Tra le molte associazioni di volontariato presenti in Val Seriana, ce n’è una che da anni si occupa di disabilità: è il Gruppo Noialtri, un’organizzazione non profit particolarmente vivace, che ha saputo guadagnarsi visibilità e fiducia nei territori in cui si trova ad operare. Il gruppo indirizza il proprio impegno prevalentemente alla progettazione di opportunità di integrazione per ragazzi con disabilità. E, a tal proposito, sono tantissime le attività promosse; e le più gradite sono senza dubbio le esperienze di vacanze collettive.
La prima vacanza di gruppo risale all’estate 2010, con destinazione Schilpario, in Val di Scalve. Negli anni successivi, poi, l’esperienza di vacanza è diventata un appuntamento fisso nel calendario delle attività annuali, quasi obbligatorio, molto atteso dalle famiglie dei ragazzi.

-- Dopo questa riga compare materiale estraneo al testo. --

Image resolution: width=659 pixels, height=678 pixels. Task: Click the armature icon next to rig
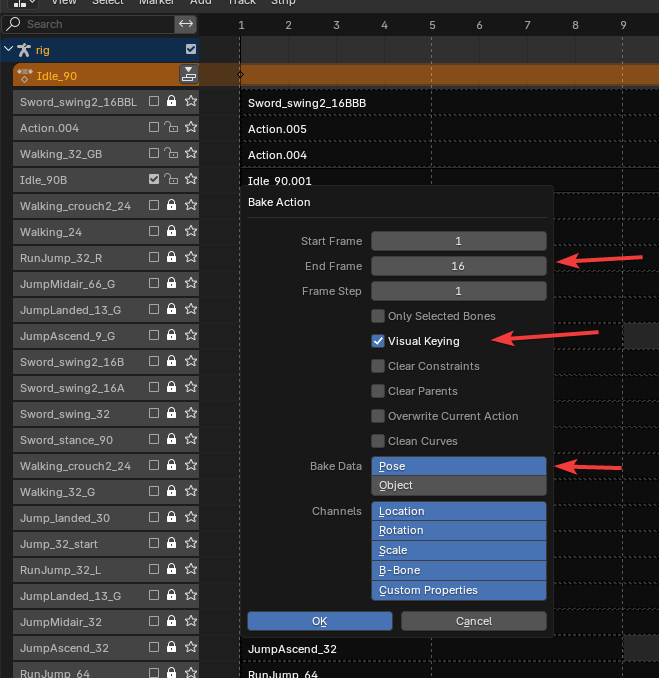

Ebbene, anche quest’anno la vacanza è stata messa in programma, precisamente nel periodo dal 21 al 28 luglio. Per un gruppetto di ragazzi con disabilità, accompagnati da assistenti, è previsto un soggiorno presso la casa per ferie Regina dei Monti di Schilpario, una struttura accessibile ed accogliente, gestita da operatori molto attenti alle esigenze degli ospiti con fragilità.

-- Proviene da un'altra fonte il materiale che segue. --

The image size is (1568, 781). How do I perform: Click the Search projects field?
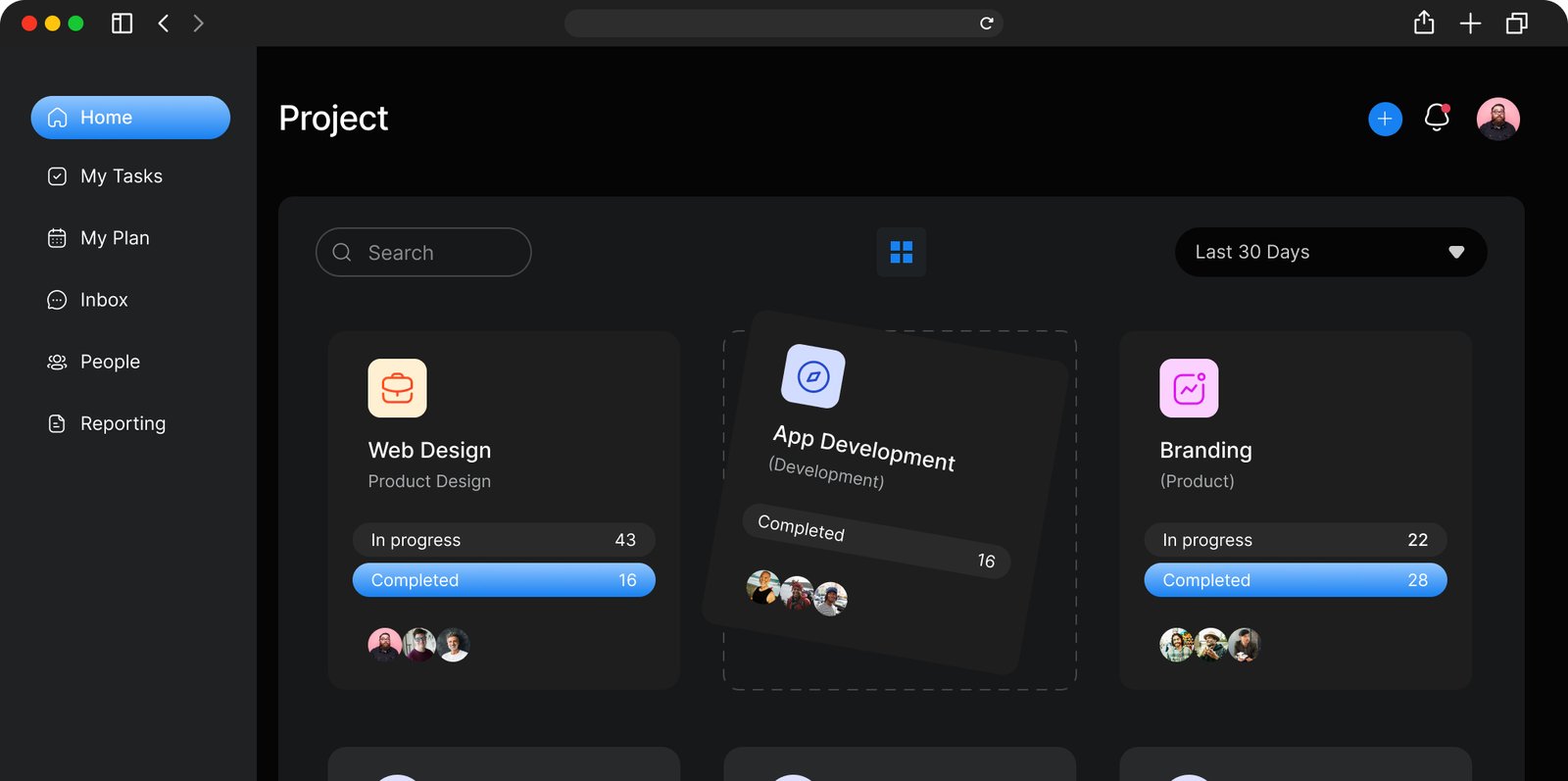pyautogui.click(x=423, y=253)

“Di anno in anno, il Gruppo Noialtri si dà da fare per vivacizzare il programma di vacanza con proposte ricreative e di animazione per tutti i gusti – spiega la responsabile Gabriella Bolandrina – Tutto molto interessante, ma si ripresenta il solito problema: la carenza di volontari. Siamo alla ricerca di persone disponibili ad accompagnare ed assistere i ragazzi durante la settimana di vacanza. E’ un appello, molto importante. Per i volontari il soggiorno è gratuito e per l’impegno assistenziale è previsto un compenso erogato dal Gruppo Noialtri. Pensiamo che la proposta potrebbe interessare studenti liberi da impegni di studio e desiderosi di guadagnare qualche soldo.
Cerchiamo tre persone maggiorenni, possibilmente con qualche esperienza già maturata nell’ambito della disabilità, ed una buona motivazione nella relazione d’aiuto. I volontari dovranno assistere i ragazzi nelle azioni della vita quotidiana (vestirsi, curare l’igiene e l’alimentazione per i ragazzi più compromessi) e in tutte le attività previste dalla vacanza. Dunque, cerchiamo giovani responsabili, pronti ad approcciarsi alla disabilità con spirito inclusivo e capaci di collaborare per la buona riuscita di questa esperienza”.

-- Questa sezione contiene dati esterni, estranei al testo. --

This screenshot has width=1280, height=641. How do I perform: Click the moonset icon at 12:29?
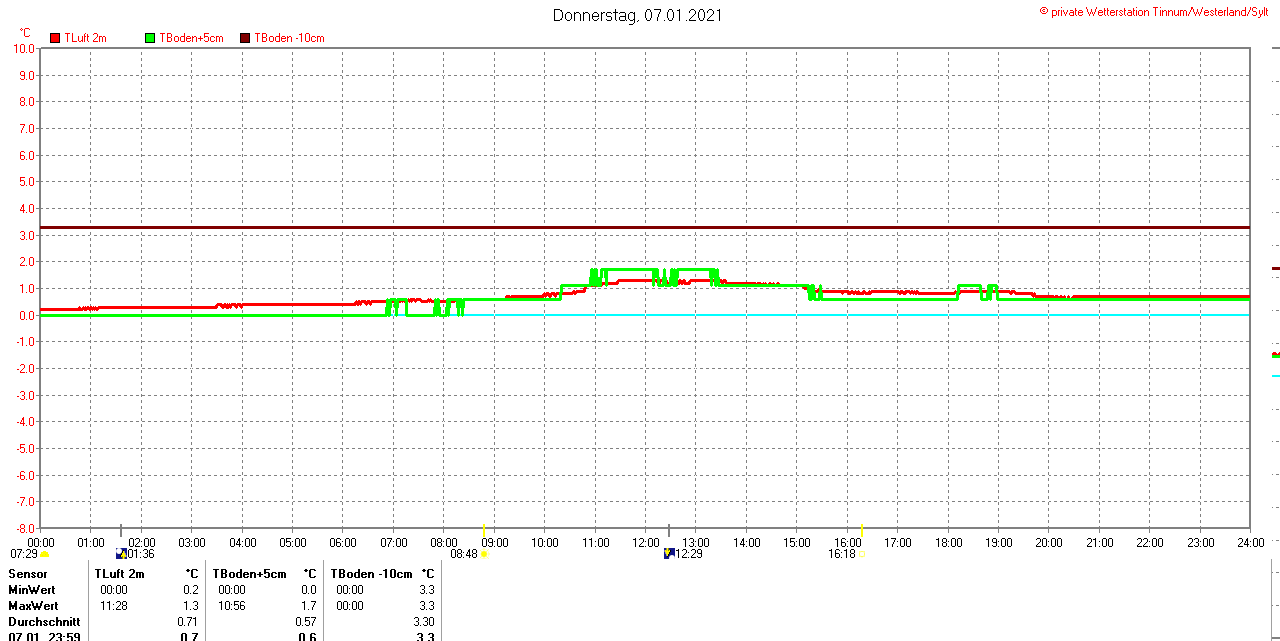(x=669, y=553)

“Vale la pena precisare – continua Bolandrina – che a livello organizzativo sono previsti alcuni incontri per un passaggio di informazioni sui bisogni assistenziali dei ragazzi disabili, mentre per quelli più compromessi è prevista una formazione domiciliare sulle procedure di accudimento. Ai volontari sarà garantita una copertura assicurativa, il rilascio di un certificato di servizio e, come dicevamo, un compenso economico erogato per prestazione occasionale d’opera. Ci serve aiuto per fare in modo che questa iniziativa di sollievo non vada persa”.